16 Eylül 2007 Pazar

so it is....



sıkıntılı havalar...
yine gece...

hani bazen olur ya, aldıgın nefes bile fazla gelir, ama sen o kadar da bunalım takılmazsın, bi umursamazlık vardır ustunde...
normal bi tutum mu bu acaba?

ilginç...

nasıl denir.. degişik bişey ya...
anlatılmıyo..
yazılmıyo..
soylenmiyo..
vardır ya boyle şeyler...
kagıdı kalemi alırsın eline, ama dokemezsin..
o kagıt dolmaz bi turlu...
için kadar dolmaz...

and so it is...
just like you said it should be...

ruh bedenden ayrılıyor çekimine girdim misali...


11 Eylül 2007 Salı

deli...

gece gece..
umdugu yerde degil..
buldugunu yemekle yukumlu oldugu bir zamanda, bulamadıklarının peşinden gitmeye hevesli ama korkak..
geri planda tutuyor kendini, nedensizce..
kendini kendi içinde yaşamaya calısıyor..
uzulemıyor..
sevinemiyo..
gulemıyor..
aglayamıyor..
nasıl tarıf edilir ki?....

durgun, kimsenin farkedemeyecegi bi gurultuyle...
susuyor, ama herkes onu dinliyo aslında..
anlattıklarını...
ama bunlar degil ki soledikleri, içinde neler var ah bi bilseniz..

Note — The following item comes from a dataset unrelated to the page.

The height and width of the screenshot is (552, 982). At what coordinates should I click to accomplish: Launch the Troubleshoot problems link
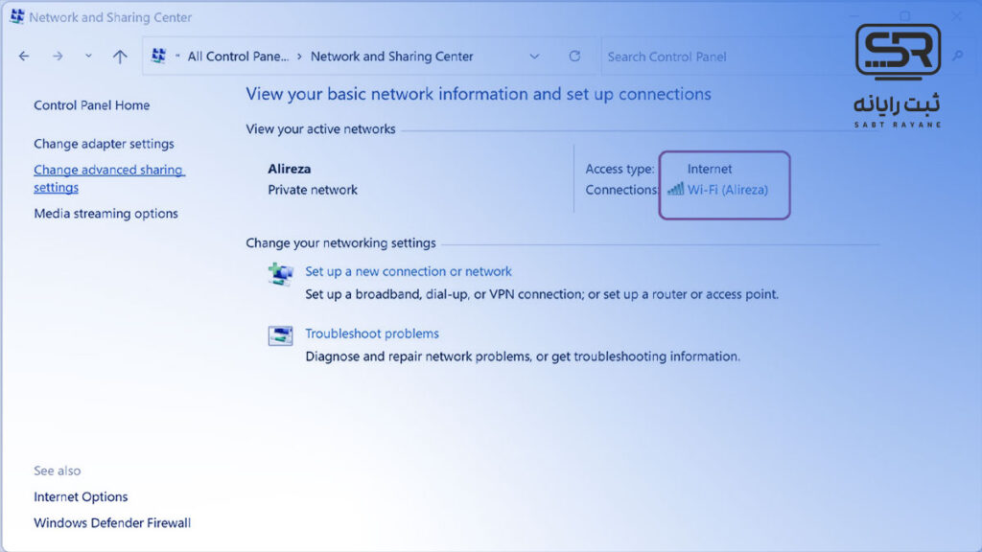[x=371, y=334]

sıkılmıyo, ama eglenmiyo da...
sıkılmaya daha egilimli..
utangac bi cocuk mu var yureginde ya da oyle gorunmeye calısan?
sankı cocuk biliyor sessizligin soleyeceklerınden daha az ilgi cektigini..
kim anlar ki?
kimse..
kendi bile anlayamadıktan sonra...
kimse..

ya sen..
neden bunları yazdıgını biliyomusun gece gece??
deli..........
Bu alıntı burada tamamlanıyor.